I agree that's a matter of opinions but I think that the OP has a point. JavaScript is easy to understand for everybody coming from C, Java or PHP even if its core is very different from those two languages. Haskell might be cleaner but it's difficult to get for people that used only procedural languages, which are most of the programmers working today (especially if the expected domain for PureScript is web programming, frontend or backend).

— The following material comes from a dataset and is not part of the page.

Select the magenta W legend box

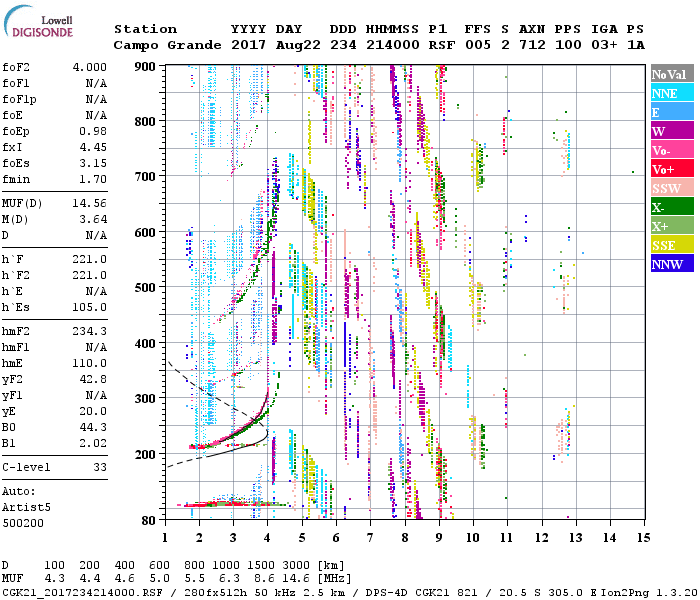[669, 131]
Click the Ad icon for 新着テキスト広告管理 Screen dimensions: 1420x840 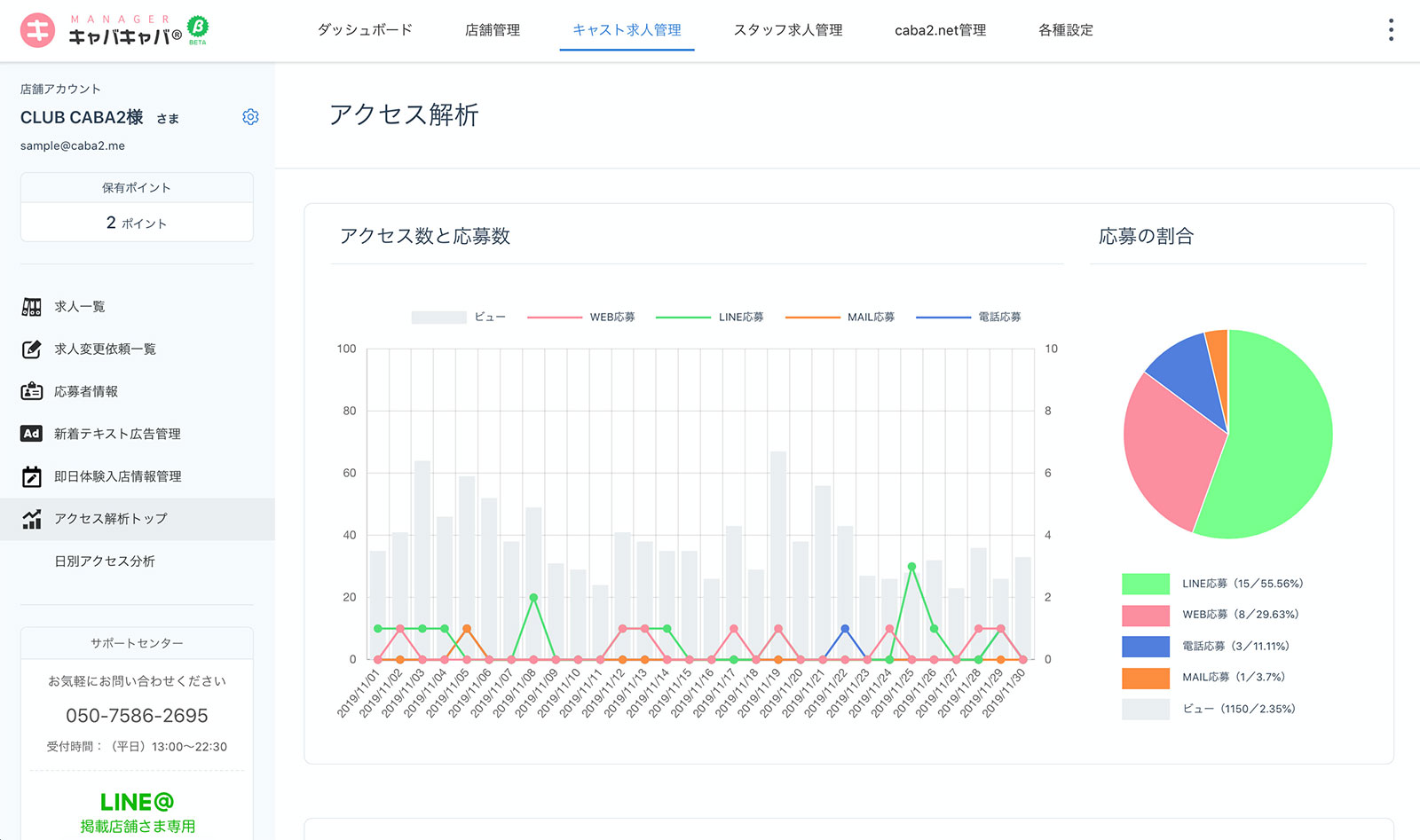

There is a functional language called Elixir which runs on the Erlang virtual machine. Elixir has been designed to look like Ruby even if it's very different. That makes Ruby programmers (and maybe Python ones too) feel at ease in their first approaches with the language. When you realize how different the two languages really are you already grokked enough of Elixir to keep you going. There isn't that feeling of "oh my, I can't make it" one might have when looking at code like this http://svn.openfoundry.org/pugs/src/Pugs/Eval.hs when knowing only about C/Java/PHP/Python/Ruby
So, my take is that if a language designer wants to create a functional language that will lure really many procedural programmers into it, s/he has to design something that looks like C or Java. PureScript is too much like Haskell (plus I hate indentation-sensitiveness, but that's almost only a subjective matter). Time will tell.
Javascript has enough implicit behavior and then some to make working with it a nightmare unless you remain extremely diligent with your coding practices. To a large extent, it's been around long enough for this to not be a major problem anymore, but is this an acceptable state of affairs for a language that dominates web programming? I'd expect most people to say "no".
I'd say the target audience for PureScript is probably not "everybody coming from C, Java or PHP", but people who appreciate stronger type systems, and possibly people with a Haskell background.
There are already several JavaScript flavors for the audience you mentioned.
JavaScript has some things in it that shouldn't be used but that's true with almost any language out there. There is no reason you can't write clean, easy to read and understand, code in JavaScript. I'm not sure why you're saying he may be misinformed; you can write really great code in JavaScript.